What are the big o notation for this code below. I still couldn't grasp the concept fully. I am supposed to get a thought from experienced coders to give a summary for the big o performance based on this code.

import java.util.*;
import java.util.InputMismatchException;
import javax.swing.*;
public class MyStack {

   private int maxSize;
   private long[] stackArray;
   private int top;
   public MyStack(int s) {
      maxSize = s;
      stackArray = new long[maxSize];
      top = -1;
   }
   public void push(long j) {
      stackArray[++top] = j;
      System.out.println("Push onto stack");
   }
   public long pop() {
      return stackArray[top--];
   }
   public long peek() {
      return stackArray[top];
   }
   public boolean isEmpty() {
      return (top == -1);
   }
   public boolean isFull() {
      return (top == maxSize - 1);
   }
   public static void main(String[] args) {
        Scanner num = new Scanner(System.in);
        int input =0;
        int x;
        MyStack theStack = new MyStack(5); 
    for(x=0; x<5; x++)
    {


        System.out.println("\nEnter a number(Push): ");
        input = num.nextInt();
        theStack.push(input);



      } 



     System.out.print("The first element on the top is the top of the stack");
     System.out.println("");
      while (!theStack.isEmpty()) {
         long value = theStack.pop();
         System.out.print(value);
         System.out.println(" Pop");

      }


      System.out.println("");

   }
}

Answer 1

Big O performance varies by the operation that you're attempting. Look at your "isEmpty()" method. It always just looks at the value of top, so that's constant, or O(1). I don't see other methods in your class (except main(), which we'll look at in a minute) that have any dependency on the number of elements in the array, they all just work with top.

main() just asks for 5 values, then prints them out. If it asked for 50, it would take ten times longer (assuming that user input remained relatively constant). So main is O(n) where n is the number of elements in the array.

If you were looking for a particular number in the array, you'd likely have to examine each one in turn, so O(n).

And if you were doing something more complicated where you looked at each element and then did some operation or comparison with each other element (e.g. with a nested for loop) you'd end up with O(n^2).

Hope that helps your thought process.

Answer 2

The performance of all your methods are in O(1) as they are merely indexing an array or checking against the value of top.

In the body of main the for loop is executed 5 times, performing 5 pushes, thus O(5 * 1) = O(n) because the stack has size n = 5.

Afterwards the while loop will pop the stack until it's empty.

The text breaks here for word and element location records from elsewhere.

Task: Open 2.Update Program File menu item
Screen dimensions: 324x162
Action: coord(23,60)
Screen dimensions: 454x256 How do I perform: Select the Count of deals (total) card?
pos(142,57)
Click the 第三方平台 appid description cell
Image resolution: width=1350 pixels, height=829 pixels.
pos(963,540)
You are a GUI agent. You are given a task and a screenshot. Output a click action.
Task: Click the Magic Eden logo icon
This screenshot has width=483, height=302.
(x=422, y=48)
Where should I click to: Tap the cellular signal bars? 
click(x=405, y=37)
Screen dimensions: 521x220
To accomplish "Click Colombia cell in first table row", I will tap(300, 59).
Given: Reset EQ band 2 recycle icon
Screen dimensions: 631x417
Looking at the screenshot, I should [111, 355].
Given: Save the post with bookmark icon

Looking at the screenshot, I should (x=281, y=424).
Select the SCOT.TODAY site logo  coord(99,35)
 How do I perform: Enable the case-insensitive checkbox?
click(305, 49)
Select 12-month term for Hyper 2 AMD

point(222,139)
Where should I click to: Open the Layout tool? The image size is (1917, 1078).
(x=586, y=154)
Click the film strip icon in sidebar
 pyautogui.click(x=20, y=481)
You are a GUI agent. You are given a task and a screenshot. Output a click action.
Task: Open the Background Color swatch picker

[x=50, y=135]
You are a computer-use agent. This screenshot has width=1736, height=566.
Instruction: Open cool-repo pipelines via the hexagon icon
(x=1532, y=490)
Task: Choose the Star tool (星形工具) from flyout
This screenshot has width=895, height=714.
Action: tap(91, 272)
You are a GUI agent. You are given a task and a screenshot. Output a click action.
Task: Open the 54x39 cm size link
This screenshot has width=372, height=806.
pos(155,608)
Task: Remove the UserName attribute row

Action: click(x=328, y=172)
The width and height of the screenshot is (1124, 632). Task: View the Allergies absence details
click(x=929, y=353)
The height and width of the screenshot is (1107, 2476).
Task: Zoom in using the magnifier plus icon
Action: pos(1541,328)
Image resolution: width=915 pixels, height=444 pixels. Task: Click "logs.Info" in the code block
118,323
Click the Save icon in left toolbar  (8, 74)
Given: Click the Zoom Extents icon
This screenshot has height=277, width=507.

Because the stack can only contain 5 elements(which is also the size of it) this is again O(5 * 1) = O(n) again.

So you can assume it is in O(2 * n) which yields O(n).

Answer 3

Data structure complexity of an operation is always calculated against the number of element it holds, is shows maximum time it will take with the increase the number of elements.

Eg : How much time will it take to search an element in "B-Tree" given that there exists n number of elements already in it.

In B-Tree search time is O(log n), means that the maximum search time will grow as a function of log n (see the Big-O Complexity graph).

In your case to implement the stack you have used an array and you have multiple oprations, but your operations does not depend on the element which carry in your stack, because complexity of get an element in a specific location is O(1). So all your operation takes O(1) time.

push - O(1)

pop - O(1)

isFull - O(1)

isEmpty - O(1)

But if you implement search in your stack, check whether given long is in your stack then the search depends on the elements where you have to iterate all the elements and the complexity will be O(n).